[What to produce] Reproduce the entries below verbatim, covering the stretch from the line that contains "Identify the location of directx-icon." through the line that contains "pyautogui.click(x=639, y=294)", with both of those lines included.

[Provided data]
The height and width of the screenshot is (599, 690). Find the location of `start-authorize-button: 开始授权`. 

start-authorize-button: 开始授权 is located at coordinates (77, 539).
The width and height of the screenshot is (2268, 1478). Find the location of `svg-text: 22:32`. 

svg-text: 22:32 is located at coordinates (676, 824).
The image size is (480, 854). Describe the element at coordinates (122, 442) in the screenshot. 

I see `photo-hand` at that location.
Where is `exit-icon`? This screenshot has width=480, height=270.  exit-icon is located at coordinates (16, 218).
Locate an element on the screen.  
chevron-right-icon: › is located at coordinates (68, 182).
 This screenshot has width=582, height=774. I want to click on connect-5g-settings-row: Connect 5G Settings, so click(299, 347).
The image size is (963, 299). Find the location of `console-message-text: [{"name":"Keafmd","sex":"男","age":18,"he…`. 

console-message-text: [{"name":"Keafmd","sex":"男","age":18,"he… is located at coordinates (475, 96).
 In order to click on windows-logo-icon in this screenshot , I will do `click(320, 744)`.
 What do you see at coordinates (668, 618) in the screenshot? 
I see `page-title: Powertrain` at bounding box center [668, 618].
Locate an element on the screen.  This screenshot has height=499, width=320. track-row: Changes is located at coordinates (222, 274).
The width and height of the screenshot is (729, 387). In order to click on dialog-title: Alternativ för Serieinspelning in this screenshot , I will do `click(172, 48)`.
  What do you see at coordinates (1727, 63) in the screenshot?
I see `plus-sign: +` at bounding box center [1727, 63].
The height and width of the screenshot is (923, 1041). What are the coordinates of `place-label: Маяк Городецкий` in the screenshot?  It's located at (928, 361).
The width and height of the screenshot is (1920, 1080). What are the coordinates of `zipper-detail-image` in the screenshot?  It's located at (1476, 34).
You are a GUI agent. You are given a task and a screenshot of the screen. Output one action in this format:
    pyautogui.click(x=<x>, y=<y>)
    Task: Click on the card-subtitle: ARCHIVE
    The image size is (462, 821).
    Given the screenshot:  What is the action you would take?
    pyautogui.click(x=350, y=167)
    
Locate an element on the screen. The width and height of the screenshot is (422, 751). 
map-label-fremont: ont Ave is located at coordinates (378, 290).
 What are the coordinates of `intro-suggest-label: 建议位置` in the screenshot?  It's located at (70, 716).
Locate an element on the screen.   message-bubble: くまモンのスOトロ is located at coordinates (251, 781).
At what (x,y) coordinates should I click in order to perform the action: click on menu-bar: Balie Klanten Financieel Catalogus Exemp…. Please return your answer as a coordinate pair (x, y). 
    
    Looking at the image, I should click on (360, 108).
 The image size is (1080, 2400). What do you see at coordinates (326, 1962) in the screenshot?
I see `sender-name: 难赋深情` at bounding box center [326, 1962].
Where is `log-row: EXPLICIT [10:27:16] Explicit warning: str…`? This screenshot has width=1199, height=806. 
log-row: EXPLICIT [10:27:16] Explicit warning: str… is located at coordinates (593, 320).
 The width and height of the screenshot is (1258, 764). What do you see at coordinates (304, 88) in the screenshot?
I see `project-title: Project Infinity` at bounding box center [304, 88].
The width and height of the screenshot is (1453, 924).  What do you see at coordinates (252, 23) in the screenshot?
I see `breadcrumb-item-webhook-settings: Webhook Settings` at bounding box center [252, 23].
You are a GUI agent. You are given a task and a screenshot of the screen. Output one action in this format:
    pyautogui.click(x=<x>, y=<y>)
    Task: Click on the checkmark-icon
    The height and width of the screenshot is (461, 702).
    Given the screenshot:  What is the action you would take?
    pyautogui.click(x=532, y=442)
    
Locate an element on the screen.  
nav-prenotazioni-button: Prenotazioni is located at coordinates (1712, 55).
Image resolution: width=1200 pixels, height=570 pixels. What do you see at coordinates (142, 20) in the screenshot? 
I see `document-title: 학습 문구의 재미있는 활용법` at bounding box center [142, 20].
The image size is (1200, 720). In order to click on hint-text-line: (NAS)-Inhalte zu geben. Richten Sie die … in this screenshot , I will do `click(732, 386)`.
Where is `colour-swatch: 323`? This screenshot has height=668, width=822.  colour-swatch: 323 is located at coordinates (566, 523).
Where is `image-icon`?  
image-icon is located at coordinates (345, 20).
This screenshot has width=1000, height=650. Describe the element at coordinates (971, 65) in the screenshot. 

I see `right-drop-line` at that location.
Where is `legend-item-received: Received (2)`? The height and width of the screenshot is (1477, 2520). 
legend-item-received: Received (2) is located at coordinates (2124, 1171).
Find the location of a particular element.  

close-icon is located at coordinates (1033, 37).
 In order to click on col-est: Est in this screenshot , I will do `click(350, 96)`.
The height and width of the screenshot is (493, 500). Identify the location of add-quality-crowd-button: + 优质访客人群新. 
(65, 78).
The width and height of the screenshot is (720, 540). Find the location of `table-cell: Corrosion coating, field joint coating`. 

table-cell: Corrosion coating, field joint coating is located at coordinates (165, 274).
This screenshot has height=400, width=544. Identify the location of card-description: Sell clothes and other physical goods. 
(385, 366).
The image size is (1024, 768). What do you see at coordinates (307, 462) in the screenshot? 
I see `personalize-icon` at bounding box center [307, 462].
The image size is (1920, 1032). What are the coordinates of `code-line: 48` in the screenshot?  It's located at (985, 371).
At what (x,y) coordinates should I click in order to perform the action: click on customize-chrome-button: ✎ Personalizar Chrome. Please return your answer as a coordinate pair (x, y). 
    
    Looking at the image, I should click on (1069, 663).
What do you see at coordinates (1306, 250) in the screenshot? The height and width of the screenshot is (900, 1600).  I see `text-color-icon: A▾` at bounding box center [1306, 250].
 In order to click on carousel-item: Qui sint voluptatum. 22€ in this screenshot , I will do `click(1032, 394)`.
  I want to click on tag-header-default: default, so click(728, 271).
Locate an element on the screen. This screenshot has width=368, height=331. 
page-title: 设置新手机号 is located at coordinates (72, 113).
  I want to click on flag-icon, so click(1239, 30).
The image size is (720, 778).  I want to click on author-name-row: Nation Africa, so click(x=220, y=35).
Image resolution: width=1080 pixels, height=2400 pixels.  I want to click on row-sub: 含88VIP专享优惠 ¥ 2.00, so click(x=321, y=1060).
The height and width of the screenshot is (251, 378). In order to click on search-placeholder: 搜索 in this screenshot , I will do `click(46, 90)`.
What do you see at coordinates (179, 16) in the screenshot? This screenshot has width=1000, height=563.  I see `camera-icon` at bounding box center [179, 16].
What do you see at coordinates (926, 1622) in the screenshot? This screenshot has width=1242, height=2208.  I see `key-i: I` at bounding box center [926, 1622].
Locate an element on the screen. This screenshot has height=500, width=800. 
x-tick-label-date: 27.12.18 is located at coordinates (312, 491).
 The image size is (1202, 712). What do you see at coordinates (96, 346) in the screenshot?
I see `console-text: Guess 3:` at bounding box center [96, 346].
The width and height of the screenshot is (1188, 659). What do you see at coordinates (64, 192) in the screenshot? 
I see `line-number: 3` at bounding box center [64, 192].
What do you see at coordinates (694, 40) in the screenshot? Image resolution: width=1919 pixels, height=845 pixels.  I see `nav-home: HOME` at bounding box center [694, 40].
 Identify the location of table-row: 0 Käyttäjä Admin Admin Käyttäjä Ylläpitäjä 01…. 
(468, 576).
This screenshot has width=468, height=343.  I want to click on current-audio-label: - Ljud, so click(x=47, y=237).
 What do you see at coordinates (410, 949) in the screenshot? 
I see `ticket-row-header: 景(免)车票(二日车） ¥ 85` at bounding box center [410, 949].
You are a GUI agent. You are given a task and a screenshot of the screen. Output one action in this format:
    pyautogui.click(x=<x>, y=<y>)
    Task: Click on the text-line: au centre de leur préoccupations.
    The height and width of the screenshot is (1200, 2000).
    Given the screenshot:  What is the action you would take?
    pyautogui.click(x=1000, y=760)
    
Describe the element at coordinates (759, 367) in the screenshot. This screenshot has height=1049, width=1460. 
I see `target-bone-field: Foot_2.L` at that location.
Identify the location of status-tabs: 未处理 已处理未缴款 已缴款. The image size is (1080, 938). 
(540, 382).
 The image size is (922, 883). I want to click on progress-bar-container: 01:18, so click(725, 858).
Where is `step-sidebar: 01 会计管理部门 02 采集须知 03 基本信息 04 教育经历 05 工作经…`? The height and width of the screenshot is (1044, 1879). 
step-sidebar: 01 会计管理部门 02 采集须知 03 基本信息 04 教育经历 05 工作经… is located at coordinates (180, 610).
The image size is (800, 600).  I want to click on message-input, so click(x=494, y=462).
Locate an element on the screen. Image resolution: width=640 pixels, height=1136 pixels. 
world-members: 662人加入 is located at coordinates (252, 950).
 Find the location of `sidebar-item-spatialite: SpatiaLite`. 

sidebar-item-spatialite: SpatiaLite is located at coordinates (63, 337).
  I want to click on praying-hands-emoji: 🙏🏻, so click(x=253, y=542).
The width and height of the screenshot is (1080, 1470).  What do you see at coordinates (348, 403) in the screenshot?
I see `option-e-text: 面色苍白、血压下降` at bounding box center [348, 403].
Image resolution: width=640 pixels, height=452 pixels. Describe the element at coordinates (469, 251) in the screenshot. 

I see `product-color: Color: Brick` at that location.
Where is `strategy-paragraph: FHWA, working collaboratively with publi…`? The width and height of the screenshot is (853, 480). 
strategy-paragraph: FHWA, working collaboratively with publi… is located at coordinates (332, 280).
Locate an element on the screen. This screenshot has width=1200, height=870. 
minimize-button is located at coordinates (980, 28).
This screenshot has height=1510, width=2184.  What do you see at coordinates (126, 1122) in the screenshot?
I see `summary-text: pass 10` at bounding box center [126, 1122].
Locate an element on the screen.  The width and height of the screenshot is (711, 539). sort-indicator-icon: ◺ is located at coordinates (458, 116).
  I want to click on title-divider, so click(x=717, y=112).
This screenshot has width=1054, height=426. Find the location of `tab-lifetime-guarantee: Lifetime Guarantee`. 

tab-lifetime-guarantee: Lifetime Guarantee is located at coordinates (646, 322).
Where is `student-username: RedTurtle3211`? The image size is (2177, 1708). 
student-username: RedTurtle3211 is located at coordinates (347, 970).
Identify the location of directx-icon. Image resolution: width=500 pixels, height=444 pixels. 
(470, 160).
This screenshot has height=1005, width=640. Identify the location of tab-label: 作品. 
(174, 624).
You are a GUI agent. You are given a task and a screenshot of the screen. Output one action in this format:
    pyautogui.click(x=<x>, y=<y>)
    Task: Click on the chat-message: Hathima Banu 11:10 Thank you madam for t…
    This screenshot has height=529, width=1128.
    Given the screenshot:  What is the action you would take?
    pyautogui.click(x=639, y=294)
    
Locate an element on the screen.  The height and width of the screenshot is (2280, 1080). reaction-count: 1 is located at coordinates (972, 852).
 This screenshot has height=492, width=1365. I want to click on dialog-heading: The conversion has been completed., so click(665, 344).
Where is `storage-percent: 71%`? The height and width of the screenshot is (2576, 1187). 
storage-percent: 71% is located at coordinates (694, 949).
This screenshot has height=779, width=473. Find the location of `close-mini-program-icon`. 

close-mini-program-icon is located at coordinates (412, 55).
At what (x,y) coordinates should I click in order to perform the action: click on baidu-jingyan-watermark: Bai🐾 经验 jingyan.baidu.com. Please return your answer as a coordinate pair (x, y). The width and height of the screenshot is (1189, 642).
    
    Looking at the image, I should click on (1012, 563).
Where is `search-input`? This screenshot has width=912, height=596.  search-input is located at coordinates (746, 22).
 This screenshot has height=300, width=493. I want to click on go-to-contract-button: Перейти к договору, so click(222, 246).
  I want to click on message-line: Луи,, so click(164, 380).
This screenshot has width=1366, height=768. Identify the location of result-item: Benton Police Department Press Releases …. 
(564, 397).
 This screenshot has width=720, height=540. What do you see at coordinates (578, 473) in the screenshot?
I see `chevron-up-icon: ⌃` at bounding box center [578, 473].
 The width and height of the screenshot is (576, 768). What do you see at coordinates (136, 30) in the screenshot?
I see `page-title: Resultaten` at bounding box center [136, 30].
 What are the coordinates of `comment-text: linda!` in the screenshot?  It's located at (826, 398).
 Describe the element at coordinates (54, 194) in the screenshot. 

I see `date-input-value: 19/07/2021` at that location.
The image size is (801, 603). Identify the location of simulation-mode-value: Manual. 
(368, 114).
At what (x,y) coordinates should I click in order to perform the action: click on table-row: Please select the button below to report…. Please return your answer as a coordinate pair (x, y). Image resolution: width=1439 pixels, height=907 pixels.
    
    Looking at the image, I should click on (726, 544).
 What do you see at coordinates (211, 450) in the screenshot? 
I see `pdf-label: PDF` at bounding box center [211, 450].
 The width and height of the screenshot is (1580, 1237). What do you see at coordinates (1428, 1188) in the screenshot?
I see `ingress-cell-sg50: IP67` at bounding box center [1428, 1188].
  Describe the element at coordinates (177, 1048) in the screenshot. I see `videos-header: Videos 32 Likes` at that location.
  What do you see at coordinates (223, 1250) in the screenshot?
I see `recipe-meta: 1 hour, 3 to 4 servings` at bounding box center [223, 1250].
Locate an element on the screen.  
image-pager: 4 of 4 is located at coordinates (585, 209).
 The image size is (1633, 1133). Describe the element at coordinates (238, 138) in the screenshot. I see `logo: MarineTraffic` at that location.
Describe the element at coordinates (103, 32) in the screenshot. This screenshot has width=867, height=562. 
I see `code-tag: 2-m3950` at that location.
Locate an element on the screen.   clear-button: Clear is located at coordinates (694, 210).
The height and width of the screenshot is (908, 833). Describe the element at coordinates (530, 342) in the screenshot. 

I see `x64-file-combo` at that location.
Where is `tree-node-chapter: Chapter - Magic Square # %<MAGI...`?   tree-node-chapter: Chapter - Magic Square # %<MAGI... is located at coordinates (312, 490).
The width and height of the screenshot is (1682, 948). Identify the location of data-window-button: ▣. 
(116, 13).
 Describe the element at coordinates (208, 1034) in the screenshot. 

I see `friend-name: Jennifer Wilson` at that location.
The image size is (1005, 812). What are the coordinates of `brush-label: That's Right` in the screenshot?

[Output of the exercise]
Identify the location of directx-icon. Image resolution: width=500 pixels, height=444 pixels. 
(470, 160).
This screenshot has height=1005, width=640. Identify the location of tab-label: 作品. 
(174, 624).
You are a GUI agent. You are given a task and a screenshot of the screen. Output one action in this format:
    pyautogui.click(x=<x>, y=<y>)
    Task: Click on the chat-message: Hathima Banu 11:10 Thank you madam for t…
    This screenshot has height=529, width=1128.
    Given the screenshot:  What is the action you would take?
    pyautogui.click(x=639, y=294)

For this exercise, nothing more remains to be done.